● WHAT YOU HAVE TO DO: Can you repeat the lines from the line with "You are a computer-use" to the line with "click(x=614, y=624)", including both, and leave the pictures out?

● RECORD EXTRACTS:

-*-

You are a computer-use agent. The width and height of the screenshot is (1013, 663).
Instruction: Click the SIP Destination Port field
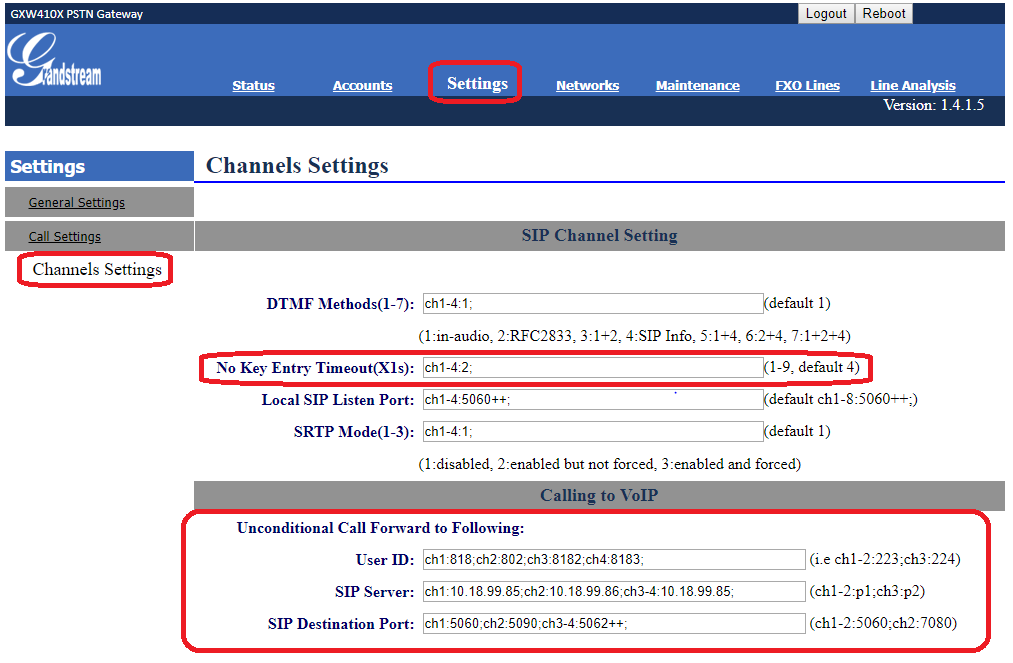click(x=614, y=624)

-*-

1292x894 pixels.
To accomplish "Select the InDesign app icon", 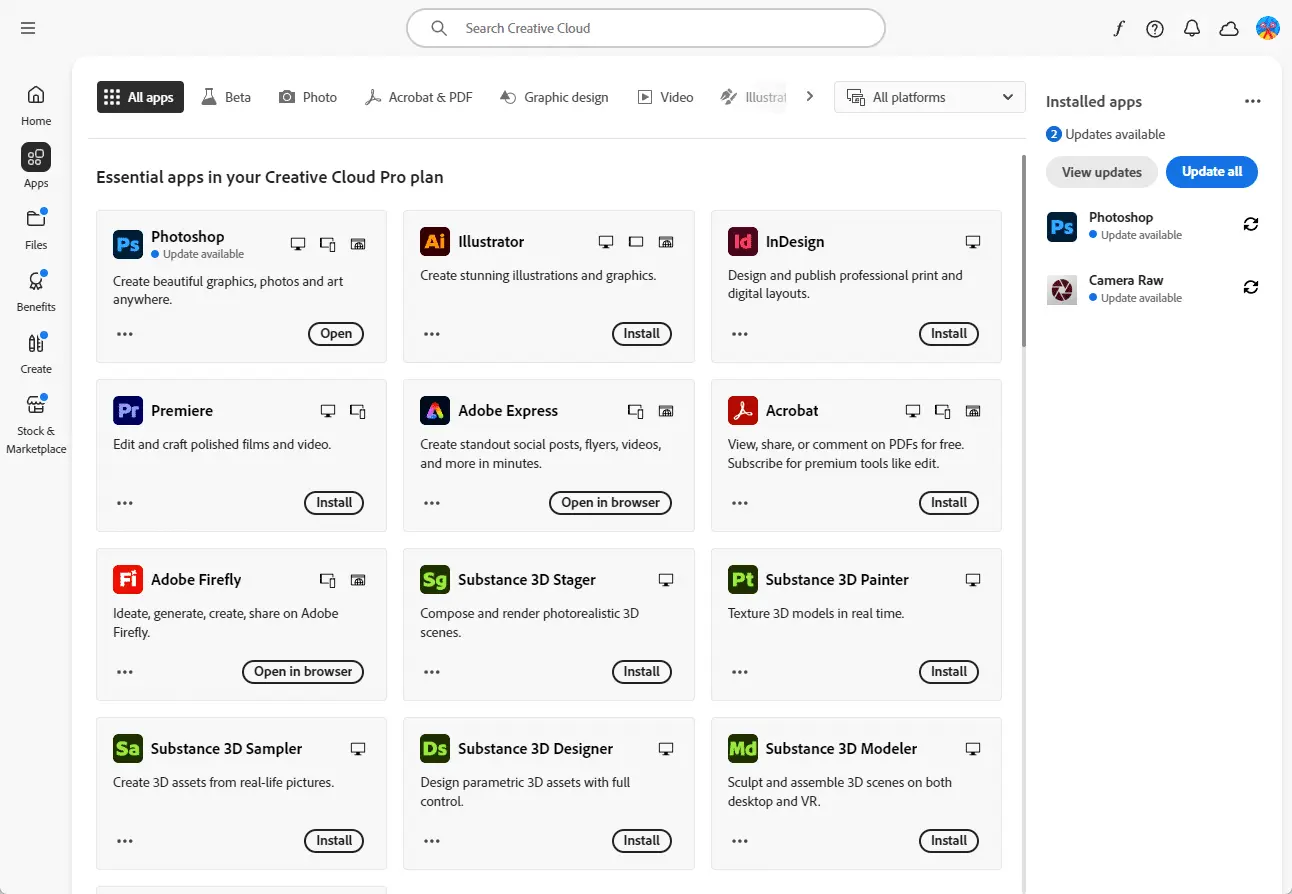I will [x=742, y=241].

-*-

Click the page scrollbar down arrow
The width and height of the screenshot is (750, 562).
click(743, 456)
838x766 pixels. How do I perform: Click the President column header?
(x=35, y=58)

-*-

● WRITTEN SOLUTION:
You are a computer-use agent. The width and height of the screenshot is (1013, 663).
Instruction: Click the SIP Destination Port field
click(x=614, y=624)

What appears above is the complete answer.